Work required: Rewrite the entries below, replacing each "GUI agent" with "desktop assistant" and leaving everything else untouched.

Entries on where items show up
****

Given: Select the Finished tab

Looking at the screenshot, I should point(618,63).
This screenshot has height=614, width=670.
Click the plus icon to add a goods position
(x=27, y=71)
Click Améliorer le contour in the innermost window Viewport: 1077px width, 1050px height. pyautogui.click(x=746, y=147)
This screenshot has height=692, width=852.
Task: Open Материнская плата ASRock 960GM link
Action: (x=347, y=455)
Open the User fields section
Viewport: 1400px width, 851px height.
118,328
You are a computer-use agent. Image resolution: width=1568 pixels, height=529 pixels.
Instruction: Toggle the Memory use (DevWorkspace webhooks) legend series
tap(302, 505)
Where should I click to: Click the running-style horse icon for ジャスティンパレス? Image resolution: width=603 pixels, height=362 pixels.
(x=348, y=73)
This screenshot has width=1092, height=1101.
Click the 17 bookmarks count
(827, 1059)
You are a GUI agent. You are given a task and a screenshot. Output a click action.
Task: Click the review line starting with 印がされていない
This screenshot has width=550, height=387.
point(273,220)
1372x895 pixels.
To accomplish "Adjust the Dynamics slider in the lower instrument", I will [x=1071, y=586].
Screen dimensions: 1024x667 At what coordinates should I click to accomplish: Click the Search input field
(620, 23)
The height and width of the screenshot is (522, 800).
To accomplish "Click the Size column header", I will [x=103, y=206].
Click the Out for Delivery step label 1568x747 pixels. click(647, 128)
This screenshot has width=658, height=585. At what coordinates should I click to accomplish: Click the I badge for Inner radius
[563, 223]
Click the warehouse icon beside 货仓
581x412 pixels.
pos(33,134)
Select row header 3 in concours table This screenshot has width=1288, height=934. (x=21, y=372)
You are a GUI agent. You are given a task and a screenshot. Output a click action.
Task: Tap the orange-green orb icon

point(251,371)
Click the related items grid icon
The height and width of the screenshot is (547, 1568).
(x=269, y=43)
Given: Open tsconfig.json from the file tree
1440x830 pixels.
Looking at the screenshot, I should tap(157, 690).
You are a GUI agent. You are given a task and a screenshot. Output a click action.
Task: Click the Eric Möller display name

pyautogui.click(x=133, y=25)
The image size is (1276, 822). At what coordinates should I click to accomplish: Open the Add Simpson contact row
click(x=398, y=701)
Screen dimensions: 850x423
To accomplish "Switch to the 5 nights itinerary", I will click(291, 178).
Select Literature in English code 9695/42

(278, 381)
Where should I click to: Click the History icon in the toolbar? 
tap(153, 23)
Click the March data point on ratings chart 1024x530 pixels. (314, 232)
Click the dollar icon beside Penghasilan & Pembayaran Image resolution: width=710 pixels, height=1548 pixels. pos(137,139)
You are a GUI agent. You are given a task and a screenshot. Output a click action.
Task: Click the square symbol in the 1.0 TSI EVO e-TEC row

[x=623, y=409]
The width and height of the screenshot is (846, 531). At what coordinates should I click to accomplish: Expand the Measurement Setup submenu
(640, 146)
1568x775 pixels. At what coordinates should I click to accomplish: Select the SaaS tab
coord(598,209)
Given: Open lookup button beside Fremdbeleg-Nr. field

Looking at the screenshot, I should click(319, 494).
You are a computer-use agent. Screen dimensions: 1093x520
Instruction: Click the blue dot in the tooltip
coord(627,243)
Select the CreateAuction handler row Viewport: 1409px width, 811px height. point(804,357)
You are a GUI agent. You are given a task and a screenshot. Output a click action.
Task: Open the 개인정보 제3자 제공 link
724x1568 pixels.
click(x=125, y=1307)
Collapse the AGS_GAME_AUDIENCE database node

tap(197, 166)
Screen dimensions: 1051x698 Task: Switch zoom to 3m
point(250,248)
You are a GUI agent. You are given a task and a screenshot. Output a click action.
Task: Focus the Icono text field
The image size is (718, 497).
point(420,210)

****

Task solution:
Given: Select the Finished tab

Looking at the screenshot, I should point(618,63).
This screenshot has height=614, width=670.
Click the plus icon to add a goods position
(x=27, y=71)
Click Améliorer le contour in the innermost window Viewport: 1077px width, 1050px height. pyautogui.click(x=746, y=147)
This screenshot has height=692, width=852.
Task: Open Материнская плата ASRock 960GM link
Action: (x=347, y=455)
Open the User fields section
Viewport: 1400px width, 851px height.
118,328
You are a computer-use agent. Image resolution: width=1568 pixels, height=529 pixels.
Instruction: Toggle the Memory use (DevWorkspace webhooks) legend series
tap(302, 505)
Where should I click to: Click the running-style horse icon for ジャスティンパレス? Image resolution: width=603 pixels, height=362 pixels.
(x=348, y=73)
This screenshot has width=1092, height=1101.
Click the 17 bookmarks count
(827, 1059)
You are a desktop assistant. You are given a task and a screenshot. Output a click action.
Task: Click the review line starting with 印がされていない
This screenshot has width=550, height=387.
point(273,220)
1372x895 pixels.
To accomplish "Adjust the Dynamics slider in the lower instrument", I will [x=1071, y=586].
Screen dimensions: 1024x667 At what coordinates should I click to accomplish: Click the Search input field
(620, 23)
The height and width of the screenshot is (522, 800).
To accomplish "Click the Size column header", I will [x=103, y=206].
Click the Out for Delivery step label 1568x747 pixels. click(647, 128)
This screenshot has width=658, height=585. At what coordinates should I click to accomplish: Click the I badge for Inner radius
[563, 223]
Click the warehouse icon beside 货仓
581x412 pixels.
pos(33,134)
Select row header 3 in concours table This screenshot has width=1288, height=934. (x=21, y=372)
You are a desktop assistant. You are given a task and a screenshot. Output a click action.
Task: Tap the orange-green orb icon

point(251,371)
Click the related items grid icon
The height and width of the screenshot is (547, 1568).
(x=269, y=43)
Given: Open tsconfig.json from the file tree
1440x830 pixels.
Looking at the screenshot, I should tap(157, 690).
You are a desktop assistant. You are given a task and a screenshot. Output a click action.
Task: Click the Eric Möller display name

pyautogui.click(x=133, y=25)
The image size is (1276, 822). At what coordinates should I click to accomplish: Open the Add Simpson contact row
click(x=398, y=701)
Screen dimensions: 850x423
To accomplish "Switch to the 5 nights itinerary", I will click(291, 178).
Select Literature in English code 9695/42

(278, 381)
Where should I click to: Click the History icon in the toolbar? 
tap(153, 23)
Click the March data point on ratings chart 1024x530 pixels. (314, 232)
Click the dollar icon beside Penghasilan & Pembayaran Image resolution: width=710 pixels, height=1548 pixels. pos(137,139)
You are a desktop assistant. You are given a task and a screenshot. Output a click action.
Task: Click the square symbol in the 1.0 TSI EVO e-TEC row

[x=623, y=409]
The width and height of the screenshot is (846, 531). At what coordinates should I click to accomplish: Expand the Measurement Setup submenu
(640, 146)
1568x775 pixels. At what coordinates should I click to accomplish: Select the SaaS tab
coord(598,209)
Given: Open lookup button beside Fremdbeleg-Nr. field

Looking at the screenshot, I should click(319, 494).
You are a computer-use agent. Screen dimensions: 1093x520
Instruction: Click the blue dot in the tooltip
coord(627,243)
Select the CreateAuction handler row Viewport: 1409px width, 811px height. point(804,357)
You are a desktop assistant. You are given a task and a screenshot. Output a click action.
Task: Open the 개인정보 제3자 제공 link
724x1568 pixels.
click(x=125, y=1307)
Collapse the AGS_GAME_AUDIENCE database node

tap(197, 166)
Screen dimensions: 1051x698 Task: Switch zoom to 3m
point(250,248)
You are a desktop assistant. You are given a task and a screenshot. Output a click action.
Task: Focus the Icono text field
The image size is (718, 497).
point(420,210)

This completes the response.